--- Exercise instructions ---
Copy out every line holding the string "computer" from the records below.
START Exercise material
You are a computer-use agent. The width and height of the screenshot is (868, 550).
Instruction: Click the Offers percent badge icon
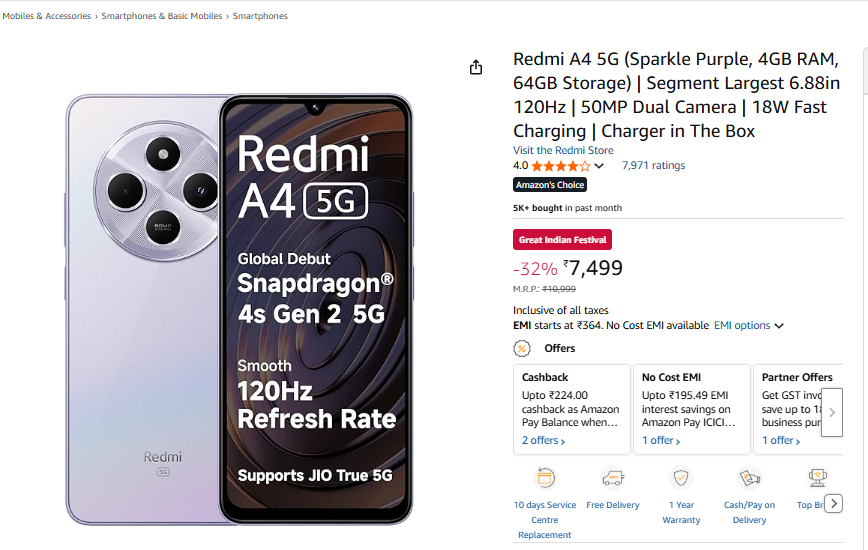point(522,348)
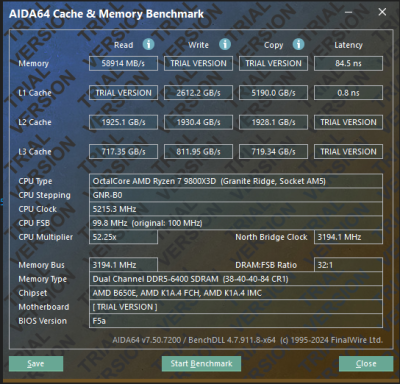The image size is (400, 384).
Task: Click the Close button
Action: [x=366, y=364]
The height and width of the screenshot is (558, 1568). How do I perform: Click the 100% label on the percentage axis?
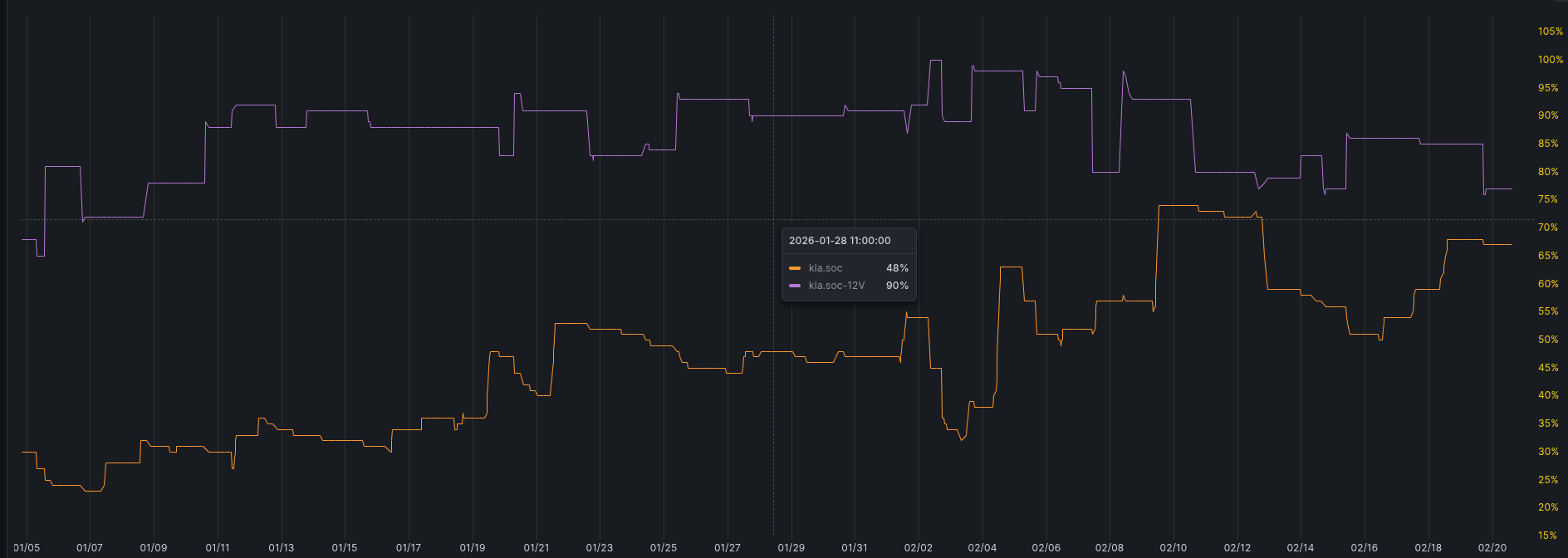(x=1550, y=60)
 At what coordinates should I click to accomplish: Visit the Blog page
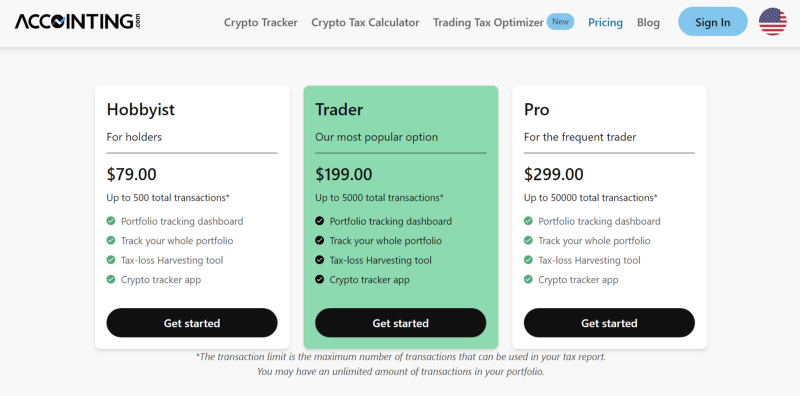point(648,22)
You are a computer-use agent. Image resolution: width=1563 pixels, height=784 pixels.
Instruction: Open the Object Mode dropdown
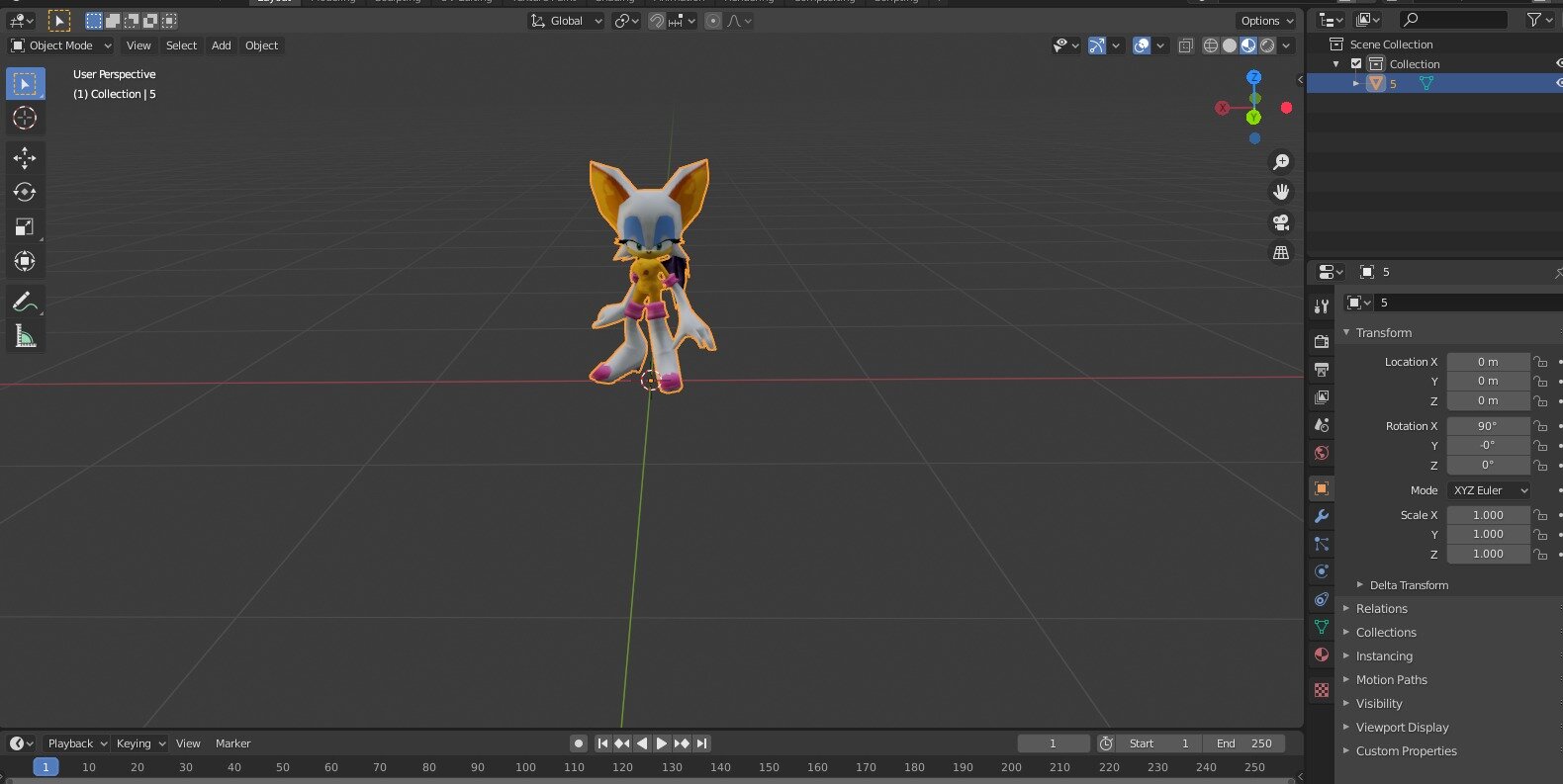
END Exercise material
--- Exercise result ---
You are a computer-use agent. The width and height of the screenshot is (868, 550).
You are a computer-use agent. Image resolution: width=1563 pixels, height=784 pixels.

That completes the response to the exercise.